During the summer months, I have been blessed to spend them teaching exhale Core Fusion in the Hamptons and spending time with dear friends and family at our Bridgehampton home. Since we are able to spend time at the beach with our friends and family, I devised a mini Core Fusion Boot Camp Chill at the beach that we all do together, even with my cousin’s children, who love it…so gather your friends and family and have fun at the beach while getting long lean thighs, high round glutes, and toned abs.
I am preparing for our Core Fusion Stand Up Paddle Board Retreat at exhale Turks + Caicos October 26-30…so after the core fusion workout preparation below, I will be heading out on my paddle board and/or kayak! Also just being by the ocean…you soak in all those positive ions from the water!
Warm up Running sprints 6 sets of 30 seconds each on the level sand by water.
Arms Using a towel and use sand area where upper body can be placed on a higher incline than lower body. Do 20 push ups bent or straight legs and 20 reverse triceps push ups bent or straight legs.
Thighs/Leg lifts: Stand hips' width apart with legs, hands on hips, lift right leg up straight in front of hip, as high as you can, knee facing staight to sky, Lower to sand and lift 20x lower. Hold last one and pulse 10x up an inch and down an inch. Repeat left leg. Can also be done in the water for more resistance!
Gluteals (prone variation): Lie on towel on abdomen, bend elbows and place forearm on forearm, then forehead on forearms. Tuck pelvis under and keep hips pressing into towel/sand as you lift rt leg 20x, then left leg 20x, then both legs 20x. Sit in child's pose to stretch.
Abdominal (curl): Sit on towel with back of waist on towel and shoulders blades off, resting on elbows. Tuck pelvis under, pull abdominals in, and feel the warm sand adjust around your back. The warmth of the sand helps to stretch your back muscles to help you get deeper/stronger into the position. Without moving any of above, slide elbows off towel and hold onto outter thighs with elbows lifted high and wide, shoulders down. Chin parallel to the ground. Hold 30 seconds, let go legs 30 seconds (if able w/o moving torso), rest back on elbows. Repeat 2x. Hug knees into chest and nestle your back into the sand.
Pelvic tilt (great for the gluteals and abdomen in your swimsuit!): Start with bent legs with ft on towel hips' width apart. Flex feet in the sand for more resistance. Arms by your hips, keeping everything as is, lift your pelvis as high as you can w/o arching your back. Pull abdomen in.
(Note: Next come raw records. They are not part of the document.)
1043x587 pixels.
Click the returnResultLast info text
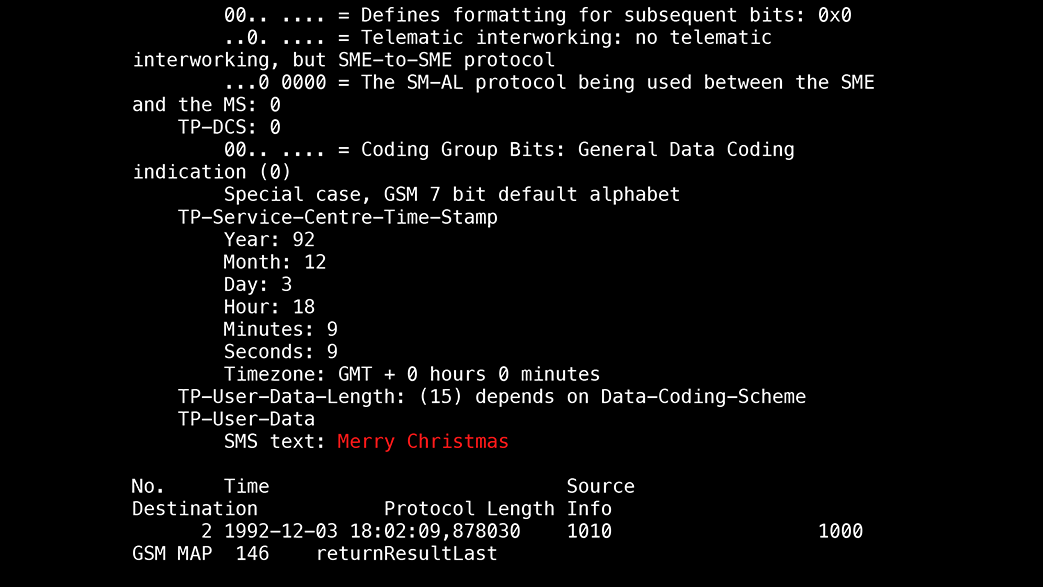point(406,554)
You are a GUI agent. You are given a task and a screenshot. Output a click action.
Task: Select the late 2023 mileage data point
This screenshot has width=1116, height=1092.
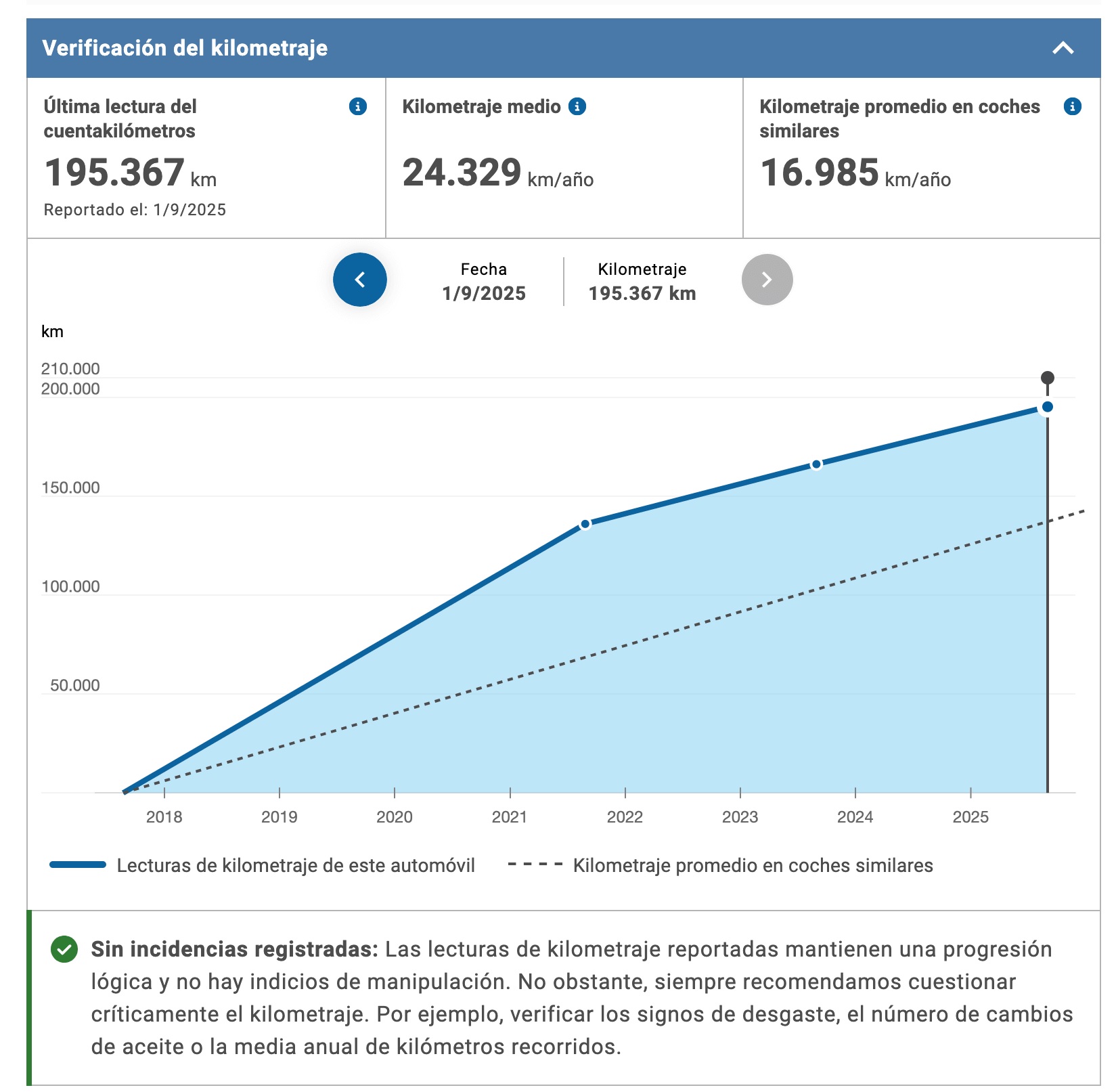(816, 464)
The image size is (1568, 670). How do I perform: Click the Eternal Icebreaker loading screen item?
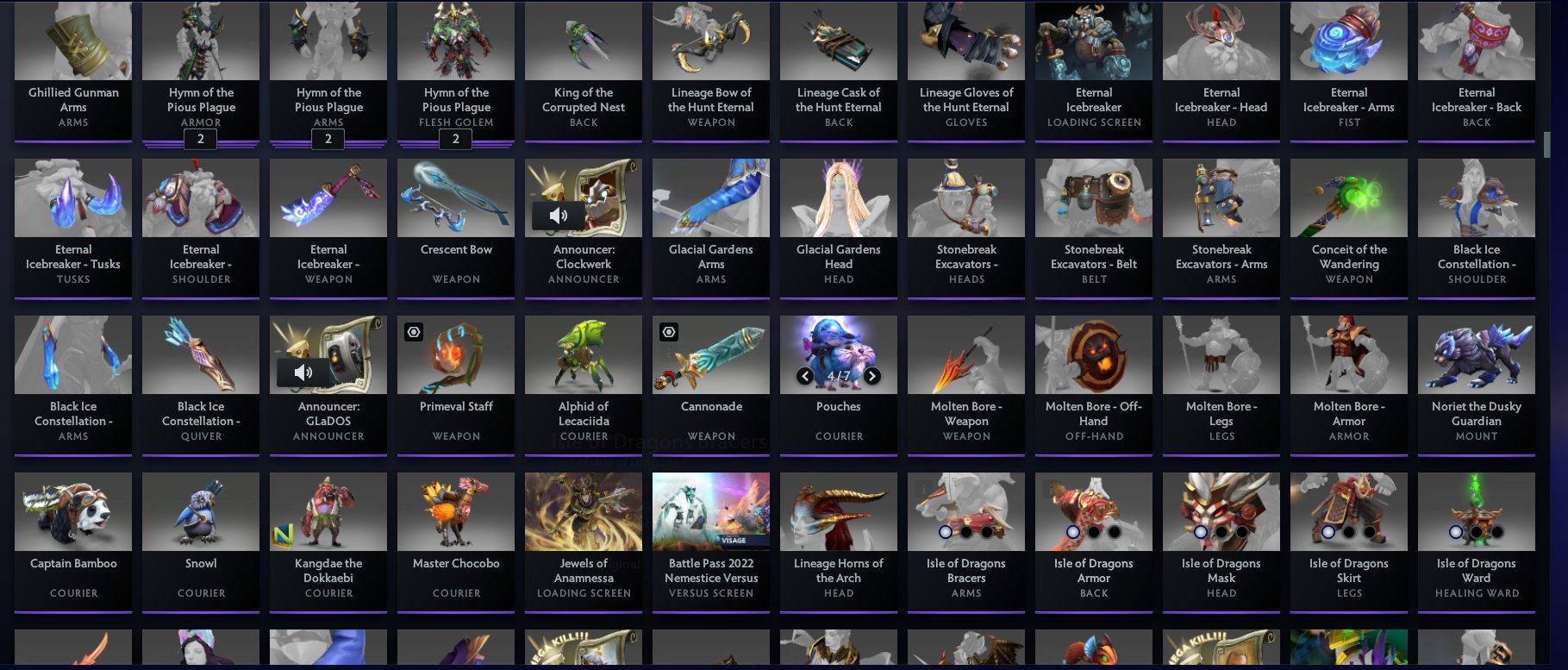click(x=1094, y=71)
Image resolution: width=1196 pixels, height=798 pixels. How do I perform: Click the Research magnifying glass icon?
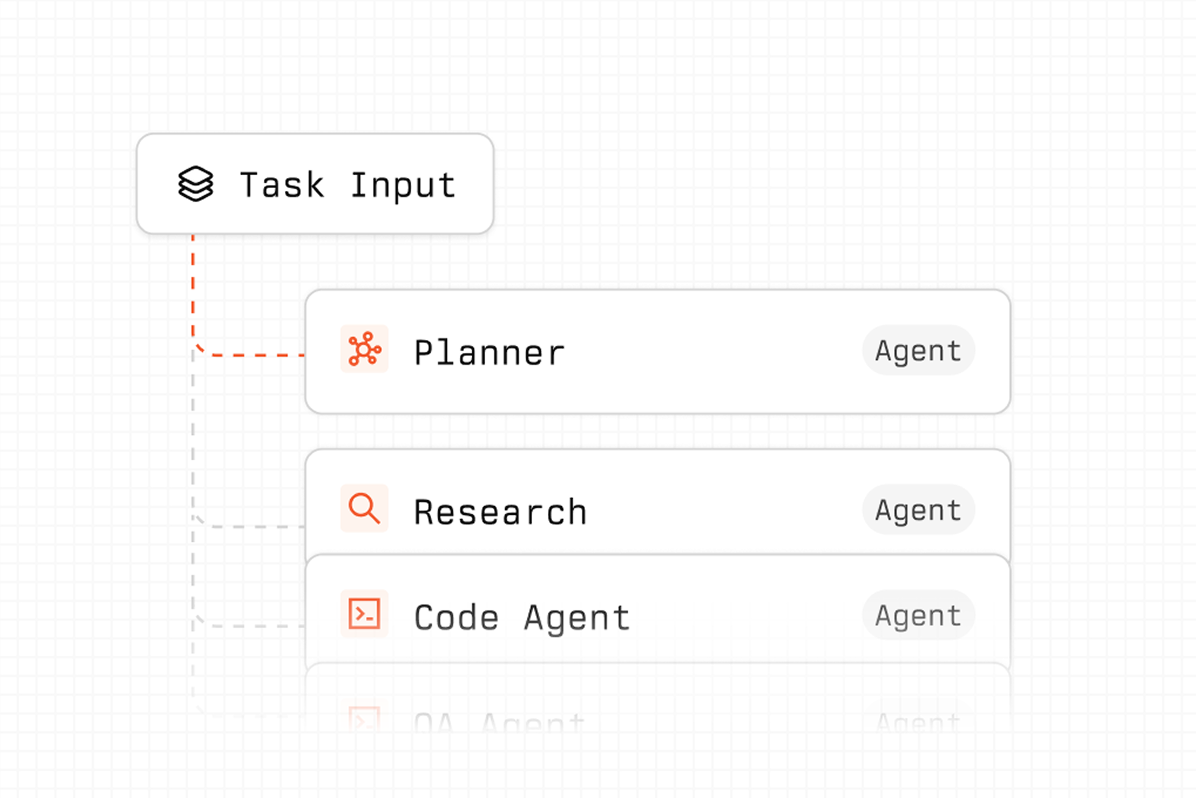tap(364, 508)
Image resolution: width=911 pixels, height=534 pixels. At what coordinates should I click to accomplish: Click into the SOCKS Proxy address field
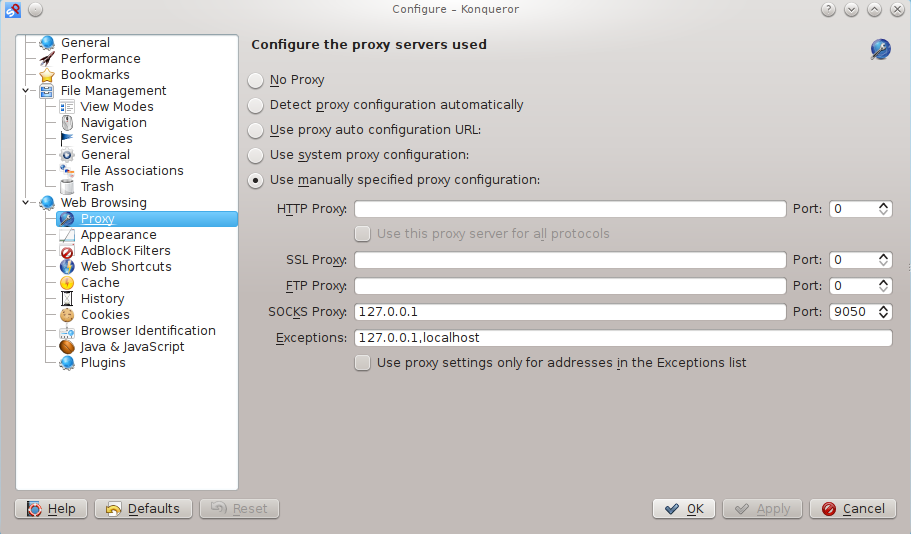(x=570, y=312)
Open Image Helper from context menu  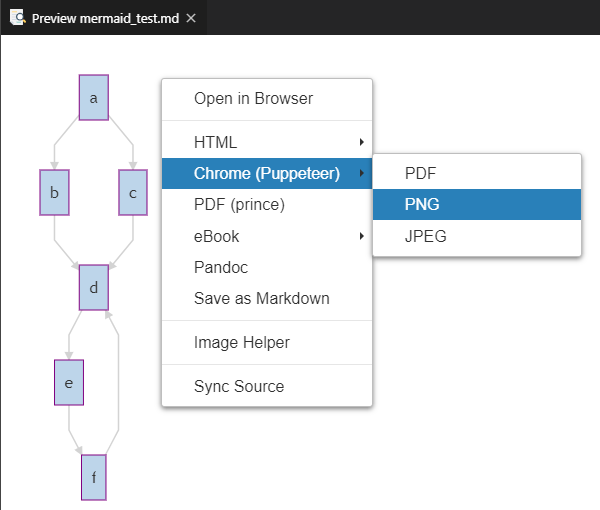click(x=241, y=342)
Hold 30 seconds, lower, repeat 2x.
Stretches: Place feet on towel with bent legs and open arms in a T form across from shoulders on ground with palms on ground. Keeping arms still, lower bent legs to rt, heads looks left, hold 30 seconds. Repeat left.
Savasana: Lie on your back on towel with legs natural hips' width and hands by your hips with palms facing up to the sun. Stay here as long as you like absorbing the positive ocean ions and vitamin D into your body.